後編
「その時、真相を明らかにしたのがこの絵のモデルである彼女だったのです」
「まさか。そうだったの」
私は老婦人が話に引き込まれたのを見計らって、あえて語りをいったん切り上げました。狙い通り、彼女は嘆息を漏らし、はにかみました。
「待って。私にも少し考えさせてちょうだい。やはり偶然とするには出来過ぎている気がするわ。誰かの意思が介在しているように思うの……例えば、元号を考案した学者が、その絵を見ていた、なんてどうかしら」
「なるほど。絵の裏に記された二文字からインスピレーションを得た、というよりそのまま採用した、と」
「ええ。元号って誰が決めるのかは伏せられるはずでしょ。屋敷の主人も知らないうちに本人を招いていたんじゃないかしら。旅人のあなたを招待したように」
「私などと立派な国学者様を同列に語るのは恐縮の至りですが、残念ながら、そうではなかったのです。確かに屋敷の主人はそういった方々とも交流があったようですが、くだんの絵は特に人に見せることなくしまわれていたそうです。
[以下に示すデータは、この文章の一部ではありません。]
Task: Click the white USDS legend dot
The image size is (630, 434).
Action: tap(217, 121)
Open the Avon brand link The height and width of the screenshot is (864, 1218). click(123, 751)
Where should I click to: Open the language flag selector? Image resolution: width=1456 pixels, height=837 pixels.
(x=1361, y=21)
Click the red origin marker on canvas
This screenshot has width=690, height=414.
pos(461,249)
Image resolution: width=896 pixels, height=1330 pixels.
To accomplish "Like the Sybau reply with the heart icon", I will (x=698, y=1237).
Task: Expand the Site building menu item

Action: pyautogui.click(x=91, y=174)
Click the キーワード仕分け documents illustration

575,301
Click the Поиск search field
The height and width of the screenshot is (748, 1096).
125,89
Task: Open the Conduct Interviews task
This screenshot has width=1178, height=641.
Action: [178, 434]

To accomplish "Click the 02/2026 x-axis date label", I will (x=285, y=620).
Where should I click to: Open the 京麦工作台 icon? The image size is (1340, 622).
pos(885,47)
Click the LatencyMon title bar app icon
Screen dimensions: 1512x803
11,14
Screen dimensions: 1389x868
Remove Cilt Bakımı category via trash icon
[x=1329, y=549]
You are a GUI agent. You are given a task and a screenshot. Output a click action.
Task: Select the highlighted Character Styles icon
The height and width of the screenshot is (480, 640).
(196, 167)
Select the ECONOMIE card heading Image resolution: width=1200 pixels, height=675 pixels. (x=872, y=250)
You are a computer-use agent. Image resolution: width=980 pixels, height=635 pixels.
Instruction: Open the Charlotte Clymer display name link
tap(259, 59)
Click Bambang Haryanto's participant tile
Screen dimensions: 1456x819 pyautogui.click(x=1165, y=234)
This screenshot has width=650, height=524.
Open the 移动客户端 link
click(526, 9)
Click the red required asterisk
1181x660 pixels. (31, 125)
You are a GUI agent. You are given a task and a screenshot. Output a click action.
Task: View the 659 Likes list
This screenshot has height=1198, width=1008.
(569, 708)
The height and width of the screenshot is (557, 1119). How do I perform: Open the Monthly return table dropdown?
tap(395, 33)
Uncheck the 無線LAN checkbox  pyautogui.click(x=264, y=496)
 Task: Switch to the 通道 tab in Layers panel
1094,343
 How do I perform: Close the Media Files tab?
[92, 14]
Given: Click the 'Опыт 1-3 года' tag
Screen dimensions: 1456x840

『令和』の世になってからその存在を思い出したくらいで」
「そう。女中にも見せようとしなかったくらいだものね」
その表情には、単に話を楽しんでいるばかりではない、どこか不安げな色もない交ぜにされていたのを見て取り、私は奇妙な心地がいたしました。婦人は言葉を続けました。
「きっとなにか仕掛けがあったのでしょうけれど……どういうことかしら。それ以上に、私、不思議な感じがするの……いいえ、思い過ごしかも。話を続けてちょうだい」
「ええ。そうしましょう」
「簡単な話よ!」
そう叫んだのは、お嬢さんでした。
「年号を考えた人が絵の作者だったのよ」
胸を張って高らかに答えました。大声に驚いたのか、猫はのそりと身を起こし、彼女のもとを離れました。
「その人は、ずっと元号を自分で考えたかったのよ。それくらい偉い学者様になりたかた。その思いを絵に込めるくらいにね」
「はは。待ちなさい。これが描かれたのは昭和の初期だよ? そんなに前から決心していたってことかい?」
「お父様、馬鹿にしてるでしょ。誰だって夢は叶えられるのよ」
「そうだね。まあ、星の数ほどある漢字の組み合わせを探すよりは、確率が高そうだ」
主人は娘の考えにまるでとりあおうとしません。はたから見れば微笑ましい親子の会話だったでしょう。しかし私は、鋭い感性によって思いもよらず真実を突き止めた彼女の行動に驚き、内心慌てふためいていたのです。
「君、だめだ。それ以上は――」
私は思わず叫びました。
「ん? なんのことだい?」
「どうしたのかしら?」
親子はそろって疑問符を顔に浮かべ、そしてほとんど同時に眠りについたのでした。それは時空転移装置がスタンバイ・フェーズに入ったことを示すものでした。すなわち時転に伴うタイム・パラドクスを最小限に抑えるための記憶操作誘導ガスの発生を意味していました。独特の臭気に当てられて、耐性のない彼らは数分間昏倒することになったのです。当然、四次元を応用した収納具に忍び込み、まんまとマニピュレータを作動させることに成功した当事者自身も。
時空転移はあと3ミリ秒の後には始まってしまいます。私は彼女を放り出す暇はありませんでした。
「なんてこった……君ってやつは!」
そう、これはつい先ほどのことなのです。私にとっては。
そして、ああ。再び私は天を仰ぎたい気持ちになりましたこんな偶然はあるでしょうか。今まさに目の前にいる老女にとっては、何十年も前の出来事だったのですから!
「思い出したわ! その話の少女は、私自身ですもの――」
その時、絵のモデルが影から飛び出しました。記憶消去を施す匂いの発明は、ある植物から生合成された物質によりもたらされました。木天蓼の酔いからようやく目覚めて、足取り静かに、しかし確かに彼女の主人の下へ駆け寄りました。
「ああ」
三毛猫は、鋭い嗅覚で私の鞄から漂う木天蓼の香りの残渣を嗅ぎ取ったのでしょう。そして図らずも真相を発見してしまったのです。強制転移させられた私は困ったものでしたが、猫はうとうとと満足げな顔を主人の膝に埋めていました。いつの時代も、人間は猫には叶わないのです。これもまた一つの真実でしょう。
「まあ。懐かしい。なんてこと。私が小さい頃に、突然いなくなってしまったと思っていたのに……私は貴方の面影を追い求めて、三毛猫を迎え続けたわ……。
もう会えないと思っていたけど、」
待ってくれていたのね。老婦人は泣き笑いでした。
猫はにゃあと鳴きました。大丈夫、泣かないでと婦人に語りかけるように。聡い彼女には目の前の老婆がかつての少女だとわかっていたことでしょう。